UNIDENTIFIED MAN: (As character) Dipsy.
JOHN SIMMIT: (As Dipsy) Dipsy.
UNIDENTIFIED MAN: (As character) Laa-Laa.
NIKKY SMEDLEY: (As Laa-Laa) Laa-Laa.
UNIDENTIFIED MAN: (As character) Po.
PUI FAN LEE: (As Po) Po.
UNIDENTIFIED MAN: (As character) Teletubbies.
SIMON: "Teletubbies," the toddler-targeted TV show marks its 20th anniversary since it was originally launched in the United Kingdom. "Teletubbies" has been translated into dozens of languages and seen in over 120 countries. American parents can thank - or maybe not - Alice Cahn for "Teletubbies" here in the United States. She's a children's programming consultant who imported the show stateside when she worked for PBS. Alice Cahn, thanks so much for being with us.
ALICE CAHN: It's a pleasure to be here. Thank you.
SIMON: So these colorful big-bellied slightly alien-looking friends with televisions in their bellies, what did you think when you first saw them?
CAHN: I was amazed. I've been watching children's television and programming children's television since it was radio. And to see the bucolic "Teletubbies" landscape and those wonderful characters, I had never seen anything like it. And the wonderful thing about "Teletubbies" is there was no need to translate it. It was a true...
SIMON: I was going to add, we - I said translated into 120 languages. But how do you translate yahhh (ph)?
CAHN: Yeah. Well, and that's the beauty of this series is that it was a mirror on their world no matter where you lived, whether you lived in the U.K. or the U.S. or all the countries globally that the series broadcast.
SIMON: There were complaints, I don't have to tell you, that it was programming that encouraged parents to park their kids in front of television sets way too early, at a time when they ought to be interacting with children.
CAHN: You know, it was the early days of young preschool television. And as the late great Peggy Charren used to say, children deserve as many options as grown-ups. And when "Teletubbies" came on our screens in the late '90s, it was one of those exciting options for young children that I think academics and I think researchers - their research caught up with the series and realized that it offered young children an opportunity to experience the world in ways that their parents really valued.
SIMON: OK. So you don't endorse the idea that this was just enabling parents to not interact with their children?

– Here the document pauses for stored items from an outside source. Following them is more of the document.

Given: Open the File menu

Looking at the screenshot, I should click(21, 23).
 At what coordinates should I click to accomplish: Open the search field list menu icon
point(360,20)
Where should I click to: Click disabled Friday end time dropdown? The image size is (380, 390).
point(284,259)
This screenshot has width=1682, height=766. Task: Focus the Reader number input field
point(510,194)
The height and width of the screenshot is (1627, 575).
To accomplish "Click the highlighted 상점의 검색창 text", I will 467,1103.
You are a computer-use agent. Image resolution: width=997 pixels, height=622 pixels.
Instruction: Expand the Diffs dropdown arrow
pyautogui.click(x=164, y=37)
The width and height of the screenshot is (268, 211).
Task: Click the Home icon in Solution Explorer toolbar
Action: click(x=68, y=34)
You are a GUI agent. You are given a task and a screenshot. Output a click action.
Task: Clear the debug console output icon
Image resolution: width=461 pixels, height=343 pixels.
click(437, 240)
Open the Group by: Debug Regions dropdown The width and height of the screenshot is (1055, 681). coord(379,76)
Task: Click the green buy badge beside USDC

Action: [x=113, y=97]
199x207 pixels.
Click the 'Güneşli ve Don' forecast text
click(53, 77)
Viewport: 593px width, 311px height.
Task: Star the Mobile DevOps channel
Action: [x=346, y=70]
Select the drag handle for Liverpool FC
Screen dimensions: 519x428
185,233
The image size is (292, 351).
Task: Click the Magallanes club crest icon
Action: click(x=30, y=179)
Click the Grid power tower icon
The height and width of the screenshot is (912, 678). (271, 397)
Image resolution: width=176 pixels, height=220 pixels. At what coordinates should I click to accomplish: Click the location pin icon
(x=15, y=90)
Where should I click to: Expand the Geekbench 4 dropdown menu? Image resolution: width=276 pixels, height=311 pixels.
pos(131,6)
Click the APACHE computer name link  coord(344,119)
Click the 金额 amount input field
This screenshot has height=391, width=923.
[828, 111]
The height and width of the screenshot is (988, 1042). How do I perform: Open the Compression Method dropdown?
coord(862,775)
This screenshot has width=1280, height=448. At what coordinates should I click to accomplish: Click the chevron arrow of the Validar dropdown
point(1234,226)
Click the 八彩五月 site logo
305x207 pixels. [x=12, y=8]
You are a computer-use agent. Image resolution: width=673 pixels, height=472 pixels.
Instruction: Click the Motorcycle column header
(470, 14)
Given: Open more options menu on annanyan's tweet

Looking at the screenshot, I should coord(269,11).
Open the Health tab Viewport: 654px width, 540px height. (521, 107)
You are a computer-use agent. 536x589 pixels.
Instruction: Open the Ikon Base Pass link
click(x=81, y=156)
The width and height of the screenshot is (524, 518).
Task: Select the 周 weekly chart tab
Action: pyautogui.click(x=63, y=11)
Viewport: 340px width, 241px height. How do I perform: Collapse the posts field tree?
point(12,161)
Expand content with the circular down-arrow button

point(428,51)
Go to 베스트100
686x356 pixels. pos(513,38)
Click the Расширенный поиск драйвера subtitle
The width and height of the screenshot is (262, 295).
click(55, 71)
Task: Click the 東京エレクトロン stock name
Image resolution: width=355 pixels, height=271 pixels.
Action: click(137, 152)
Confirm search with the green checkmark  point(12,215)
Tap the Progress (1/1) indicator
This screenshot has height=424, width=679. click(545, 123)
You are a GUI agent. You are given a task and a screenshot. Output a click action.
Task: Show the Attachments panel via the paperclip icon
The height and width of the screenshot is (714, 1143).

CAHN: I don't. When you as an adult watch "Teletubbies," you had an opportunity to kind of get an extra squint into how your kids thought and how your kid played and what was important to your child. And that's something incredibly unique.
SIMON: What happens when you meet parents and they find out about the "Teletubbies" in your history?
CAHN: (Laughter) It's pretty polarizing. I'd say it's about a 70-30 split. Seventy percent of folks are like great, I love the show. And about 30 percent of the people just really don't want to talk to me and think that I was, you know, sending them to hell in a handbasket. And I think what's important to remember as adults is that historically every new technology, every new creative iteration faces some criticism.
After the introduction of the original nickelodeons in the early 1900s, people thought that going to the movies was going to really be to the detriment of American society. When radio began in the '20s and '30s and kids were listening to adventure shows - that, you know, kids were not going outside to play. They were just glued to the radio. So every new technology and every creative iteration faces some kind of criticism until we figure out how it works for us.
SIMON: Alice Cahn, who's a former PBS executive. Thanks so much for being with us. And aahh (ph).
CAHN: (Laughter) My pleasure. Thanks for inviting me.